Task brief: Swap "arrow" for "chevron" throughout the items below and write all of their lines out again with nothing else changed. Leave the pictures out.

┌──

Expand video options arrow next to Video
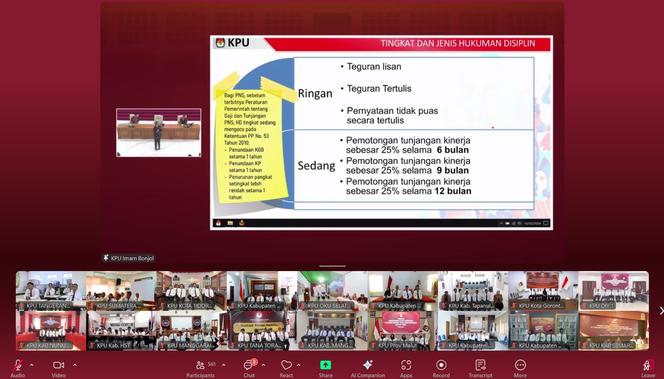click(75, 365)
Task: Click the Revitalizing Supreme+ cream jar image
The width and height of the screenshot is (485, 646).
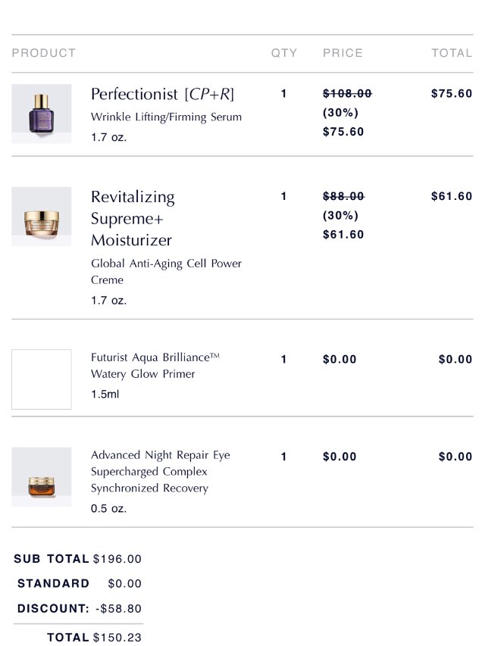Action: tap(41, 217)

└──

The reply:
Expand video options chevron next to Video
click(75, 365)
Task: Click the Revitalizing Supreme+ cream jar image
The width and height of the screenshot is (485, 646).
Action: tap(41, 217)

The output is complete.